Face à un bilan de couverture encore insuffisant, le gouvernement camerounais accorde un nouveau sursis au quatrième Recensement général de la population, de l’habitat, de l’élevage et de l’agriculture. Initialement fixée au 31 juillet, la date butoir a été repoussée par un arrêté du Premier ministre Joseph Dion Ngute, prolongeant les opérations du 1er août au 15 septembre.
Une phase de ratissage pour corriger les oublis
Cette période complémentaire doit permettre d’effectuer un ratissage minutieux sur l’ensemble du territoire national afin d’inclure un maximum de ménages, de personnes et d’exploitations agricoles.
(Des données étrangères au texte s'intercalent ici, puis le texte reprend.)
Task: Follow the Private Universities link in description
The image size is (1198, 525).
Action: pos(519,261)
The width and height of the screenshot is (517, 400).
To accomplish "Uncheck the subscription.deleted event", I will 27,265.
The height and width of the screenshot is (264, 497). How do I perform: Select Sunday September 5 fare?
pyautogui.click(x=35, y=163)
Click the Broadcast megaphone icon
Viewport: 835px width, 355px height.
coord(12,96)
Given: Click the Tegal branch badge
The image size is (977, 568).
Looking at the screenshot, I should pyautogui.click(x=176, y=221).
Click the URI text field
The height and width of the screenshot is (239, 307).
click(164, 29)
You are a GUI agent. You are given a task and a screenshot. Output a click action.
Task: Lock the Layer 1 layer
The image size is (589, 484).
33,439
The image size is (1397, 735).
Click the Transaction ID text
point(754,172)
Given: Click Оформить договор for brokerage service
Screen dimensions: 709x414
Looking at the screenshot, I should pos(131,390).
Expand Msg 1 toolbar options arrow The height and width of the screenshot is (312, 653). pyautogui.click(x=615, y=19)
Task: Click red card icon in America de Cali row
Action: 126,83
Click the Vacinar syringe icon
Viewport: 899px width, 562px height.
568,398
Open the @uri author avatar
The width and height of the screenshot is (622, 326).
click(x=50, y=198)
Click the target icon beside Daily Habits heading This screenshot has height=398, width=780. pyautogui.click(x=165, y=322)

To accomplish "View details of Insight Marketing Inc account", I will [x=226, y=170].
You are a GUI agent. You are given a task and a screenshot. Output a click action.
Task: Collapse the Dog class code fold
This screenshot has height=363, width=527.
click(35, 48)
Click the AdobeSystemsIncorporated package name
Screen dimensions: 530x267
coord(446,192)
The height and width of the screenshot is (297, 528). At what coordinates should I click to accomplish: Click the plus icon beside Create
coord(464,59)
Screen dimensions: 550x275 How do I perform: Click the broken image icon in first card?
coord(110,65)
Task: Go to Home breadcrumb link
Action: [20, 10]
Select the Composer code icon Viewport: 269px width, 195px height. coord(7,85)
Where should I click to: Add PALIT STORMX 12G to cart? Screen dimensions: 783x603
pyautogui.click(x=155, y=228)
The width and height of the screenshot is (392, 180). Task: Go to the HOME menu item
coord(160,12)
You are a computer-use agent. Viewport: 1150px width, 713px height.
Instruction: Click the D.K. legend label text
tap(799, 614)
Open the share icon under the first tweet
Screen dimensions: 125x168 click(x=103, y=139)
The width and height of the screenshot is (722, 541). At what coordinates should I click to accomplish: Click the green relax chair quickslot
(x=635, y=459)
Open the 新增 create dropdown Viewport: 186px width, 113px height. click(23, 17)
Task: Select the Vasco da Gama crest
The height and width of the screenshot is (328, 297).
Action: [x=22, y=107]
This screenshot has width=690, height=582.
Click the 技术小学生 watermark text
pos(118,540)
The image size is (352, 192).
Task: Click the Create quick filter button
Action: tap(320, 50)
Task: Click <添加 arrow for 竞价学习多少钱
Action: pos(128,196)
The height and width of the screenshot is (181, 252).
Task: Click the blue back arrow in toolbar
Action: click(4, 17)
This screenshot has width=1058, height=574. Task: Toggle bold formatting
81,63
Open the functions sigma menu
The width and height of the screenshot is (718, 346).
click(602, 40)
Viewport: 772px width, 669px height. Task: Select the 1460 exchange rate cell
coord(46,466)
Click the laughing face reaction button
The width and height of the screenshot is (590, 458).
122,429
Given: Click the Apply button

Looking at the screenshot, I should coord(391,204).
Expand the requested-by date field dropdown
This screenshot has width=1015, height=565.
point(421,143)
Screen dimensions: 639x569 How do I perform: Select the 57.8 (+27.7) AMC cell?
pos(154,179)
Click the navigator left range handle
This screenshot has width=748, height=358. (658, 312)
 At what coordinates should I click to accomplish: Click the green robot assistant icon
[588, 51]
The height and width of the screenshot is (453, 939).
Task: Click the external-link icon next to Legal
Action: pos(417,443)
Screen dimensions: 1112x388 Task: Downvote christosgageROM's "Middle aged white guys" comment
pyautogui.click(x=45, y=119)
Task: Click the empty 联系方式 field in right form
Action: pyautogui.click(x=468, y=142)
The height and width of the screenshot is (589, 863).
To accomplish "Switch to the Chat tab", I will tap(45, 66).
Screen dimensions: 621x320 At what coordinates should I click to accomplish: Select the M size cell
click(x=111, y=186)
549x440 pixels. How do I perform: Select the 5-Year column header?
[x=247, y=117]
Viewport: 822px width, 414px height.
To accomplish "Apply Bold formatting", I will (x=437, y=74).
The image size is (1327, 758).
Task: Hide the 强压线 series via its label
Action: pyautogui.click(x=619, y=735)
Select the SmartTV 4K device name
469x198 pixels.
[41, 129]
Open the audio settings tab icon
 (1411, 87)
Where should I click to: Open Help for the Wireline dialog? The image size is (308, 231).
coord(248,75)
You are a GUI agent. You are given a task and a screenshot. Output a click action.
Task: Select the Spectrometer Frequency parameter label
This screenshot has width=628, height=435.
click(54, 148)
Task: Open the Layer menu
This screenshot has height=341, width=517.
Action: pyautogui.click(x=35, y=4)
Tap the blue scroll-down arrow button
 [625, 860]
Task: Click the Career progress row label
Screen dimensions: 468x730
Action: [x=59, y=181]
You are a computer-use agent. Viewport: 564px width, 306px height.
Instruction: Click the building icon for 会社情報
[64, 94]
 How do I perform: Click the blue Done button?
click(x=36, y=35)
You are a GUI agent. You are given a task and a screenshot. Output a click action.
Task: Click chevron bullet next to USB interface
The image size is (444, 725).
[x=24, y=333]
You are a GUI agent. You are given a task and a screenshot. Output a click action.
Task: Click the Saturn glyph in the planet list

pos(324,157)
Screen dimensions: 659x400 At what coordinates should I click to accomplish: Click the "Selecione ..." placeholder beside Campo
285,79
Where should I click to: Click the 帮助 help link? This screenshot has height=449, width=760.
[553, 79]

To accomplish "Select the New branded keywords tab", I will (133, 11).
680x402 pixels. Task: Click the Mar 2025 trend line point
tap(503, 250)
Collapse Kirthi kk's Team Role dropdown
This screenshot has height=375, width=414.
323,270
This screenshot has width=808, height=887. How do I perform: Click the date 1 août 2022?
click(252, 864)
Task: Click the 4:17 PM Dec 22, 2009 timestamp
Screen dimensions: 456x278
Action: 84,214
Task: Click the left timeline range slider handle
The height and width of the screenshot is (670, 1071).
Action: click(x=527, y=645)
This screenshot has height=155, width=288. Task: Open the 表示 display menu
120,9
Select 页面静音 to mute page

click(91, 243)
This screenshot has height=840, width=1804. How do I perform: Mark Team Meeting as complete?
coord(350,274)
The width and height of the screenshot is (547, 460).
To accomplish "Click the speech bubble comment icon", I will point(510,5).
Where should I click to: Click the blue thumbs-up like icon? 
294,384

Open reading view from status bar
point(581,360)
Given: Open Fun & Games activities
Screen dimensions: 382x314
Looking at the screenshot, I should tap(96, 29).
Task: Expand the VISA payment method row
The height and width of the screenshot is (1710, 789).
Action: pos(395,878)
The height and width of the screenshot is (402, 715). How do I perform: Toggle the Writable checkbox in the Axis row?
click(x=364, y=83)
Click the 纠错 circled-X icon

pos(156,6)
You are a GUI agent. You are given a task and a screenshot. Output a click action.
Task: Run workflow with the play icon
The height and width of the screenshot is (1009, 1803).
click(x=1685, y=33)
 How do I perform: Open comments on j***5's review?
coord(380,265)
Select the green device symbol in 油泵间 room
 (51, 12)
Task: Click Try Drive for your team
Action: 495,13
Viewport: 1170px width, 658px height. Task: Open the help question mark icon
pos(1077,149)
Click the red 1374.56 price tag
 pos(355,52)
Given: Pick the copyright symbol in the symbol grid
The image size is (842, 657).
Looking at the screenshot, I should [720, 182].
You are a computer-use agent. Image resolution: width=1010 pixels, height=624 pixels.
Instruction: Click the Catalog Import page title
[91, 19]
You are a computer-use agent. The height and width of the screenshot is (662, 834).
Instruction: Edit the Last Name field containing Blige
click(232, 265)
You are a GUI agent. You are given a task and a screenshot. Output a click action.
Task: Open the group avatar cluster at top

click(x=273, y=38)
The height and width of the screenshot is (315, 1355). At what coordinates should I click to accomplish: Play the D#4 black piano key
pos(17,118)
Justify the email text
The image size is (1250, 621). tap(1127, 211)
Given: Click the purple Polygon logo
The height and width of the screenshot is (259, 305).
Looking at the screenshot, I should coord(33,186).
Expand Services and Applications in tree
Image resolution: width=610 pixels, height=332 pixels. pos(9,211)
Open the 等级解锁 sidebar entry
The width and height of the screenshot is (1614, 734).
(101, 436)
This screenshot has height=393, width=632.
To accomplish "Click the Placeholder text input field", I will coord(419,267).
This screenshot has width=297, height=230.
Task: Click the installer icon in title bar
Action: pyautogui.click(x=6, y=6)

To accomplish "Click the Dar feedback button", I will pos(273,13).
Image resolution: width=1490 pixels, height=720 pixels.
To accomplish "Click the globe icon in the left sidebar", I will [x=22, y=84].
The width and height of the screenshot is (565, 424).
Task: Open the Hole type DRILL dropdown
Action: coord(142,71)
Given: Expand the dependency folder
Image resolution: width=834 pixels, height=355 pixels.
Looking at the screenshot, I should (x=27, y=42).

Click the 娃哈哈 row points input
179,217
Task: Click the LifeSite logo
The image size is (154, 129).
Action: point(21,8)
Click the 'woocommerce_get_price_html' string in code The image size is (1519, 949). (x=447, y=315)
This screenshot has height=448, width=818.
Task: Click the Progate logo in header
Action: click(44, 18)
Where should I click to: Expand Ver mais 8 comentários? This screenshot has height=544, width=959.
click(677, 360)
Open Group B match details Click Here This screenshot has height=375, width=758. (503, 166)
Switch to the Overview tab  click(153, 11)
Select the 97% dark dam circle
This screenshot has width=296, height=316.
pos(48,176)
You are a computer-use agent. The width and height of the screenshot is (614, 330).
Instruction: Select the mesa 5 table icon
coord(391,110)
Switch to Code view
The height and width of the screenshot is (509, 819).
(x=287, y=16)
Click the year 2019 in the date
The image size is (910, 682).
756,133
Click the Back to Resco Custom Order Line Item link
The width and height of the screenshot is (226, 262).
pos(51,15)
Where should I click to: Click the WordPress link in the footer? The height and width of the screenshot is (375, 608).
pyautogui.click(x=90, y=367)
Ce nouveau délai intervient alors que plusieurs habitants, notamment dans les grandes métropoles de Yaoundé et Douala, signalent n’avoir croisé aucun agent recenseur, la cartographie initiale ayant omis de prendre en compte certains nouveaux quartiers en expansion. Selon la commission de recensement, seulement 60,4 % de la population ont pu être comptabilisés depuis le lancement de la première phase en avril dernier.
Des embûches structurelles et logistiques
Cette vaste opération nationale se heurte à des obstacles persistants qui expliquent ces retards répétés :
- Des tensions sociales : Les retards fréquents dans le versement des indemnités aux agents recenseurs ont régulièrement déclenché des mouvements d’humeur et des arrêts de travail.
- Des freins sur le terrain : La collecte est également ralentie par la réticence de certains ménages, ainsi que par des barrières linguistiques et des contextes sécuritaires délicats dans les zones à risques.
Ce report de six semaines constitue une tentative cruciale pour redresser les chiffres de la couverture démographique et garantir la fiabilité des données statistiques du pays.